De fato, o ponto de partida da
reação do Planalto ao escândalo
do "mensalão" é o reconhecimento de uma verdade. A versão
oficial está, porém, rodeada de
meias-verdades que, por incongruentes, deixam vulneráveis o
governo e o próprio presidente.
Lula autorizou Aldo Rebelo
(Coordenação Política) a dizer
aos jornalistas que Jefferson o
avisara sobre o "mensalão".
Deu-se, disse Rebelo, em 23 de
março de 2005, e não em janeiro,
como Jefferson contara à Folha.
Eis o primeiro contra-senso: a
julgar pelo relato de Rebelo, Lula
ouviu a acusação calado. Jefferson lhe disse que o governo estava comprando deputados e Lula
não esboçou reação alguma. As
suspeitas ficaram boiando na atmosfera do gabinete de Lula.
Um detalhe torna a cena mais
implausível: além de Lula e Jefferson, estavam na sala o próprio
Rebelo, Walfrido Mares Guia
(Turismo) e os deputados José
Múcio Monteiro (PTB-PE) e Arlindo Chinaglia (PT-SP). "Não
foi feito comentário por nenhum
dos presentes", jura Rebelo.
Perillo
Reza a explicação oficial que
Lula, até então, desconhecia o
"mensalão". Porém dez meses e
18 dias antes de ter calado diante
de Jefferson, Lula ouvira do governador de Goiás, Marconi Perillo, um relato sobre a mesada.
Aconteceu em 5 de maio de 2004.
Lula e Perillo encontraram-se
no município goiano de Rio Verde. O diálogo que tiveram sobrevive na memória do governador.
"Contei ao presidente sobre a
mesada", diz Perillo. "Foi oferecida a deputados do meu partido
(PSDB), desde que se mudassem
para legendas governistas."
O que disse Lula? "Ele disse que
isso era coisa do Sérgio Motta
(ministro das Comunicações de
FHC, morto em 1998). Eu respondi que estava acontecendo
no governo dele".
De volta à versão oficial: ignorando a conversa com Perillo,
Rebelo diz que, terminada a reunião com Jefferson, no fatídico
dia 23 de março de 2005, o presidente o chamou a seu gabinete.

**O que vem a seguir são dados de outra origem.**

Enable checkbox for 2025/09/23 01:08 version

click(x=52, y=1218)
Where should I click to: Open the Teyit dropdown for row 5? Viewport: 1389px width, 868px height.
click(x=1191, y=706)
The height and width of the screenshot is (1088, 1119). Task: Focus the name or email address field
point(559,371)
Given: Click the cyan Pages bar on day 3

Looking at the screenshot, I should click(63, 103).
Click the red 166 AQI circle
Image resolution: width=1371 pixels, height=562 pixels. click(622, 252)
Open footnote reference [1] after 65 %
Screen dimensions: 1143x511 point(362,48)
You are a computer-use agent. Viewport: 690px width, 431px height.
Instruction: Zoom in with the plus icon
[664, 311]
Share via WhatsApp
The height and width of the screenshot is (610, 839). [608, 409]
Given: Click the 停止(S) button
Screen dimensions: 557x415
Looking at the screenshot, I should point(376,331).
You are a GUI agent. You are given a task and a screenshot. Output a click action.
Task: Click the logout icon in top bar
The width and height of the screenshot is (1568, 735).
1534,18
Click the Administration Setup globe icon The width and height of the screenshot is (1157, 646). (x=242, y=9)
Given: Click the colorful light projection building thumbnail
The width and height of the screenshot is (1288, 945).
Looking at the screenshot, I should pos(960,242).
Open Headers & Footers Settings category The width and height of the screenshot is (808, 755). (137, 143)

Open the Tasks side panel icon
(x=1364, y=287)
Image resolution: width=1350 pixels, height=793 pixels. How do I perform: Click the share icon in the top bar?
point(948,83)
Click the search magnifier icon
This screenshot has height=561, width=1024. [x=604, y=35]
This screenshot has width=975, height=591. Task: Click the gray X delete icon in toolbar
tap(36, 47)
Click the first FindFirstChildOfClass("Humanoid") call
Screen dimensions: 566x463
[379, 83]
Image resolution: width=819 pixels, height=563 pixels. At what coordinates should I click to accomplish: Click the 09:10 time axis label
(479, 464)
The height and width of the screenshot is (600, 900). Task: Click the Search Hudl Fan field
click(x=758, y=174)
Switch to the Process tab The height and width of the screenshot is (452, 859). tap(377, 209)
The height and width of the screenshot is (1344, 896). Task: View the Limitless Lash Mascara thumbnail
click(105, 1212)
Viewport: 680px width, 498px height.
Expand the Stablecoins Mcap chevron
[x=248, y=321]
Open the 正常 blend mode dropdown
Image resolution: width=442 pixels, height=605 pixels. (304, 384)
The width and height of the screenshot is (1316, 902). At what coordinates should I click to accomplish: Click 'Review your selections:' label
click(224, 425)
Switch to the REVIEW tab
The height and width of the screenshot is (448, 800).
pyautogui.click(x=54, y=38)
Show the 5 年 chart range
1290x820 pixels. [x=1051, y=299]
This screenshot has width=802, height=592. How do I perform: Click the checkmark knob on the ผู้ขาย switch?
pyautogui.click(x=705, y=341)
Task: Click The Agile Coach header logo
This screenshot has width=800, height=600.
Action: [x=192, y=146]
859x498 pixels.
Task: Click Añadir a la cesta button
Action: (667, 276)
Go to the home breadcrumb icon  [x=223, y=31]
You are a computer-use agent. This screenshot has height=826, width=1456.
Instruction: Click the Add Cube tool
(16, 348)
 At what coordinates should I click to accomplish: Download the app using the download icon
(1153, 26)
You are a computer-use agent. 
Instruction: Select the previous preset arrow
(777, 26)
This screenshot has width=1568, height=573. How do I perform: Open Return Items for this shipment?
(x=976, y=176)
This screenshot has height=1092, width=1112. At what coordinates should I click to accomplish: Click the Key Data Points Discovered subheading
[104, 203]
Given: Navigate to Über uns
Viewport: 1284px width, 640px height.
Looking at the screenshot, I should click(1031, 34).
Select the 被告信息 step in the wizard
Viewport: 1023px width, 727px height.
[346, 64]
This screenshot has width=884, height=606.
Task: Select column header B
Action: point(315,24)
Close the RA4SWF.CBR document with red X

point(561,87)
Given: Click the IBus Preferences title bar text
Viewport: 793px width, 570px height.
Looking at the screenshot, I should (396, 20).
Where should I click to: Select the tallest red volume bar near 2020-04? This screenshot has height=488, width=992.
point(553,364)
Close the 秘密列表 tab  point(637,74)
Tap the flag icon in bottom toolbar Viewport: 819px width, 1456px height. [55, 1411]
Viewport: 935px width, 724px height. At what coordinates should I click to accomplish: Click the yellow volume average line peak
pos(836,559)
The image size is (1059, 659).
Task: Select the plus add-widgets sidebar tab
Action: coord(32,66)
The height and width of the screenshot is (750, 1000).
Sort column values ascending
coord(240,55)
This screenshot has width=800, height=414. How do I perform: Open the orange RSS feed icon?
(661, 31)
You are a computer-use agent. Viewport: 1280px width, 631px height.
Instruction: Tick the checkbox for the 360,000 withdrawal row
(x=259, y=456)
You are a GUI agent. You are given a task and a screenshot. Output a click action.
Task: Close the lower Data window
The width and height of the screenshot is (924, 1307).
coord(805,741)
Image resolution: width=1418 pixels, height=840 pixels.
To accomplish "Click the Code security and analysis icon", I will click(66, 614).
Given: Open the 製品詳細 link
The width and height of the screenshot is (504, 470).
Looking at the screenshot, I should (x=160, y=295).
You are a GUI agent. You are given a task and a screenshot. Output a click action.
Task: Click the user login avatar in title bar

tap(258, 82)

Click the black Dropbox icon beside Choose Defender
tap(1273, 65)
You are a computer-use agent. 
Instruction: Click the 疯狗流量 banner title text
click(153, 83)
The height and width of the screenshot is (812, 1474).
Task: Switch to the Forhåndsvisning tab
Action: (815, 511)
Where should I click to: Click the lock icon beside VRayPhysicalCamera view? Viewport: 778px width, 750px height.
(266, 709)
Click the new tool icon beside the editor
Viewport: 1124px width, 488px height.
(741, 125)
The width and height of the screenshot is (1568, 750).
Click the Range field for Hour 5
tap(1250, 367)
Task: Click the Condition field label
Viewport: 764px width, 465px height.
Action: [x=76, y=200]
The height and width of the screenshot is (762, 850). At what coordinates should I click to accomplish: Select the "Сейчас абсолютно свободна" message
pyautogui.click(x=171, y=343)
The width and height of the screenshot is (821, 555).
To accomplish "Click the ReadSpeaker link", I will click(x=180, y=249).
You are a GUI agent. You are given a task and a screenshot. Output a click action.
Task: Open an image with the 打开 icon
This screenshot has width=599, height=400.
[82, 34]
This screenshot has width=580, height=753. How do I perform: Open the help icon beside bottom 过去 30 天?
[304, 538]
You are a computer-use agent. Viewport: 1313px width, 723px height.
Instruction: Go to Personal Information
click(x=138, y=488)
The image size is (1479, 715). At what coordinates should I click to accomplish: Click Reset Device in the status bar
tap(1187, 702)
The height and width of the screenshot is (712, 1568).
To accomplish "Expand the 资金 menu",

Convocou também Arlindo Chinaglia. Pediu a ambos que buscassem informações a respeito
da mesada mencionada minutos
antes por Jefferson. Rebelo e
Chinaglia foram a campo. De
volta, tranqüilizaram o chefe.
Boato
O "boato" do mensalão nascera de uma reportagem publicada
pelo "Jornal do Brasil" em 24 de
setembro de 2004. A Procuradoria da Câmara abrira um procedimento para apurar a denúncia.
Nada, porém, fora comprovado.
O deputado Miro Teixeira (PT-RJ), ex-ministro de Lula e fonte
do "JB", desautorizara o jornal.
Embora seja amigo de Miro, o
presidente Lula não cogitou chamá-lo para uma conversa nem
mesmo por telefone. Quando
ainda era ministro das Comunicações de Lula -até janeiro de
2004-, Miro recebeu Roberto
Jefferson em seu gabinete.
Ouviu dele, em primeira mão,
um relato sobre a suposta mesada com que Delúbio Soares, tesoureiro do PT, comprava a lealdade de parlamentares do PP e
do PL. Ouviu mais do que isso:
Jefferson relatou-lhe uma cena
de corrupção explícita que testemunhara num ministério.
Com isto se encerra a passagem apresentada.